*Data*:

== Segment start ==

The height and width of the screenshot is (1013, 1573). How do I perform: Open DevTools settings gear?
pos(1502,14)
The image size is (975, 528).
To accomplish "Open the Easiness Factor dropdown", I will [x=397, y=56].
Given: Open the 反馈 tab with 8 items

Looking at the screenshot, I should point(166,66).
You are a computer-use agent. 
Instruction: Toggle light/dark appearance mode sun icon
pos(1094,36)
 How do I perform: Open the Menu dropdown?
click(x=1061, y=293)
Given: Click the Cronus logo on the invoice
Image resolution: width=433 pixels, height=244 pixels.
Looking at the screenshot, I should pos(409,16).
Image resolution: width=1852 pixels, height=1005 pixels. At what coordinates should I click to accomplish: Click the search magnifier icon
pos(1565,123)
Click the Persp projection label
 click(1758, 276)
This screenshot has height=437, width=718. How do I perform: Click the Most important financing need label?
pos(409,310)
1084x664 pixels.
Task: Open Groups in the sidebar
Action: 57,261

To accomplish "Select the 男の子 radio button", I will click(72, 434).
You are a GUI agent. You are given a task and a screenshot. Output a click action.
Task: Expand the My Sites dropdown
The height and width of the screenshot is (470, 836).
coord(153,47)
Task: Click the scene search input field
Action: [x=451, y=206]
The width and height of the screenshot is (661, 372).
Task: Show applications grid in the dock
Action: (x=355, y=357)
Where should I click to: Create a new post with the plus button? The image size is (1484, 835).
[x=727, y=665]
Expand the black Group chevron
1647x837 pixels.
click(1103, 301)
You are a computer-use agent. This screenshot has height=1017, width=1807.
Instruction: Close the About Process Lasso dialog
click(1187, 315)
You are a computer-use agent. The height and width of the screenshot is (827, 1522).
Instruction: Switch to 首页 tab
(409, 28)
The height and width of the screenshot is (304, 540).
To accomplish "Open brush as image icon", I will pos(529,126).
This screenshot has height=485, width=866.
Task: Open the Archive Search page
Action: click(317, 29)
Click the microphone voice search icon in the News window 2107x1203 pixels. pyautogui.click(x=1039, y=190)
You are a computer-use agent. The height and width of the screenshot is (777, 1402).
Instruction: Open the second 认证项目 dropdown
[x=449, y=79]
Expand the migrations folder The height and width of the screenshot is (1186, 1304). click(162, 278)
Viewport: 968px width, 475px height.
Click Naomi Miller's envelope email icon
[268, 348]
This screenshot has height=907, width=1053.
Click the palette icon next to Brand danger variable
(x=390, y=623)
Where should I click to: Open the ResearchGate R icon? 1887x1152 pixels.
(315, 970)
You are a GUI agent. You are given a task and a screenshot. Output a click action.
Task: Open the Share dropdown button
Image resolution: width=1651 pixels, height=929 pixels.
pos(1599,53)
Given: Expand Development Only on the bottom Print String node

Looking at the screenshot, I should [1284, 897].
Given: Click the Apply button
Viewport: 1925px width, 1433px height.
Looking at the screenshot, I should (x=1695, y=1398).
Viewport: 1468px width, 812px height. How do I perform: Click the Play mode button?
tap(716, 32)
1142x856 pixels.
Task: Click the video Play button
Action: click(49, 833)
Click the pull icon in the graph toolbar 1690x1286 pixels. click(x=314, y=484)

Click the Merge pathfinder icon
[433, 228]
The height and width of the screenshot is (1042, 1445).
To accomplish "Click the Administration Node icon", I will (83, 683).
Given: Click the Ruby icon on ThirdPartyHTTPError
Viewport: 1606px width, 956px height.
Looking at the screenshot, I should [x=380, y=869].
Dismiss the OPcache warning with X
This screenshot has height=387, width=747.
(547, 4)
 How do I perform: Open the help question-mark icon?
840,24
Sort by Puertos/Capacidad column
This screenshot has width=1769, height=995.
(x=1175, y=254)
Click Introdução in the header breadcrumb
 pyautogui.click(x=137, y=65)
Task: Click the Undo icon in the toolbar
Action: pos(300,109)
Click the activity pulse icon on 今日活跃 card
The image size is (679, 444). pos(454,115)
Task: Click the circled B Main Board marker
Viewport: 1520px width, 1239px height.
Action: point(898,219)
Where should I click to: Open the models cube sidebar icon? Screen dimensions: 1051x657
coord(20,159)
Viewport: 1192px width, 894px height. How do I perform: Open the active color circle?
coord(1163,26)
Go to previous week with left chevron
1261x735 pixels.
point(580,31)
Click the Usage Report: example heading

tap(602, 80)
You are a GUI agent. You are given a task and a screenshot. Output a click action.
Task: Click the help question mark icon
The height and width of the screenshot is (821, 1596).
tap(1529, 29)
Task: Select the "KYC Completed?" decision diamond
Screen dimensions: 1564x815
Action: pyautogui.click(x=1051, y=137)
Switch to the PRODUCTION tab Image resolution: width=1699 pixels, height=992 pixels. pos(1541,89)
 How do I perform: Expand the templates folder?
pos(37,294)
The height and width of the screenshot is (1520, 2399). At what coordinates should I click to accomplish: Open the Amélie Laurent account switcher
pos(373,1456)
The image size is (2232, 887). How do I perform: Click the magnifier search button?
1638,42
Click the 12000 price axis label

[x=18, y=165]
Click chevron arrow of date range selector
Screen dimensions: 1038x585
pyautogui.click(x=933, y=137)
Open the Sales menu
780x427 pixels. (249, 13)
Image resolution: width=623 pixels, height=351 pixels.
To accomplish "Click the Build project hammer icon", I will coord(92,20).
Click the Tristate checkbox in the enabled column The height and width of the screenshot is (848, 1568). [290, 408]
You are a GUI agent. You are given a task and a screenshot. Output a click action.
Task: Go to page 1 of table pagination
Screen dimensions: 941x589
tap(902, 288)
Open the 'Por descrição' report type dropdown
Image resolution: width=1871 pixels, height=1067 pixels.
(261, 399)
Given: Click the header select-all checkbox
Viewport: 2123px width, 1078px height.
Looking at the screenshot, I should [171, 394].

== Segment end ==

*How to complete this task*:
Word for word, give the records again.

*Solution*:
The height and width of the screenshot is (1013, 1573). How do I perform: Open DevTools settings gear?
pos(1502,14)
The image size is (975, 528).
To accomplish "Open the Easiness Factor dropdown", I will [x=397, y=56].
Given: Open the 反馈 tab with 8 items

Looking at the screenshot, I should point(166,66).
You are a computer-use agent. 
Instruction: Toggle light/dark appearance mode sun icon
pos(1094,36)
 How do I perform: Open the Menu dropdown?
click(x=1061, y=293)
Given: Click the Cronus logo on the invoice
Image resolution: width=433 pixels, height=244 pixels.
Looking at the screenshot, I should pos(409,16).
Image resolution: width=1852 pixels, height=1005 pixels. At what coordinates should I click to accomplish: Click the search magnifier icon
pos(1565,123)
Click the Persp projection label
 click(1758, 276)
This screenshot has height=437, width=718. How do I perform: Click the Most important financing need label?
pos(409,310)
1084x664 pixels.
Task: Open Groups in the sidebar
Action: 57,261

To accomplish "Select the 男の子 radio button", I will click(72, 434).
You are a GUI agent. You are given a task and a screenshot. Output a click action.
Task: Expand the My Sites dropdown
The height and width of the screenshot is (470, 836).
coord(153,47)
Task: Click the scene search input field
Action: [x=451, y=206]
The width and height of the screenshot is (661, 372).
Task: Show applications grid in the dock
Action: (x=355, y=357)
Where should I click to: Create a new post with the plus button? The image size is (1484, 835).
[x=727, y=665]
Expand the black Group chevron
1647x837 pixels.
click(1103, 301)
You are a computer-use agent. This screenshot has height=1017, width=1807.
Instruction: Close the About Process Lasso dialog
click(1187, 315)
You are a computer-use agent. The height and width of the screenshot is (827, 1522).
Instruction: Switch to 首页 tab
(409, 28)
The height and width of the screenshot is (304, 540).
To accomplish "Open brush as image icon", I will pos(529,126).
This screenshot has height=485, width=866.
Task: Open the Archive Search page
Action: click(317, 29)
Click the microphone voice search icon in the News window 2107x1203 pixels. pyautogui.click(x=1039, y=190)
You are a computer-use agent. The height and width of the screenshot is (777, 1402).
Instruction: Open the second 认证项目 dropdown
[x=449, y=79]
Expand the migrations folder The height and width of the screenshot is (1186, 1304). click(162, 278)
Viewport: 968px width, 475px height.
Click Naomi Miller's envelope email icon
[268, 348]
This screenshot has height=907, width=1053.
Click the palette icon next to Brand danger variable
(x=390, y=623)
Where should I click to: Open the ResearchGate R icon? 1887x1152 pixels.
(315, 970)
You are a GUI agent. You are given a task and a screenshot. Output a click action.
Task: Open the Share dropdown button
Image resolution: width=1651 pixels, height=929 pixels.
pos(1599,53)
Given: Expand Development Only on the bottom Print String node

Looking at the screenshot, I should [1284, 897].
Given: Click the Apply button
Viewport: 1925px width, 1433px height.
Looking at the screenshot, I should (x=1695, y=1398).
Viewport: 1468px width, 812px height. How do I perform: Click the Play mode button?
tap(716, 32)
1142x856 pixels.
Task: Click the video Play button
Action: click(49, 833)
Click the pull icon in the graph toolbar 1690x1286 pixels. click(x=314, y=484)

Click the Merge pathfinder icon
[433, 228]
The height and width of the screenshot is (1042, 1445).
To accomplish "Click the Administration Node icon", I will (83, 683).
Given: Click the Ruby icon on ThirdPartyHTTPError
Viewport: 1606px width, 956px height.
Looking at the screenshot, I should [x=380, y=869].
Dismiss the OPcache warning with X
This screenshot has height=387, width=747.
(547, 4)
 How do I perform: Open the help question-mark icon?
840,24
Sort by Puertos/Capacidad column
This screenshot has width=1769, height=995.
(x=1175, y=254)
Click Introdução in the header breadcrumb
 pyautogui.click(x=137, y=65)
Task: Click the Undo icon in the toolbar
Action: pos(300,109)
Click the activity pulse icon on 今日活跃 card
The image size is (679, 444). pos(454,115)
Task: Click the circled B Main Board marker
Viewport: 1520px width, 1239px height.
Action: point(898,219)
Where should I click to: Open the models cube sidebar icon? Screen dimensions: 1051x657
coord(20,159)
Viewport: 1192px width, 894px height. How do I perform: Open the active color circle?
coord(1163,26)
Go to previous week with left chevron
1261x735 pixels.
point(580,31)
Click the Usage Report: example heading

tap(602, 80)
You are a GUI agent. You are given a task and a screenshot. Output a click action.
Task: Click the help question mark icon
The height and width of the screenshot is (821, 1596).
tap(1529, 29)
Task: Select the "KYC Completed?" decision diamond
Screen dimensions: 1564x815
Action: pyautogui.click(x=1051, y=137)
Switch to the PRODUCTION tab Image resolution: width=1699 pixels, height=992 pixels. pos(1541,89)
 How do I perform: Expand the templates folder?
pos(37,294)
The height and width of the screenshot is (1520, 2399). At what coordinates should I click to accomplish: Open the Amélie Laurent account switcher
pos(373,1456)
The image size is (2232, 887). How do I perform: Click the magnifier search button?
1638,42
Click the 12000 price axis label

[x=18, y=165]
Click chevron arrow of date range selector
Screen dimensions: 1038x585
pyautogui.click(x=933, y=137)
Open the Sales menu
780x427 pixels. (249, 13)
Image resolution: width=623 pixels, height=351 pixels.
To accomplish "Click the Build project hammer icon", I will coord(92,20).
Click the Tristate checkbox in the enabled column The height and width of the screenshot is (848, 1568). [290, 408]
You are a GUI agent. You are given a task and a screenshot. Output a click action.
Task: Go to page 1 of table pagination
Screen dimensions: 941x589
tap(902, 288)
Open the 'Por descrição' report type dropdown
Image resolution: width=1871 pixels, height=1067 pixels.
(261, 399)
Given: Click the header select-all checkbox
Viewport: 2123px width, 1078px height.
Looking at the screenshot, I should [171, 394].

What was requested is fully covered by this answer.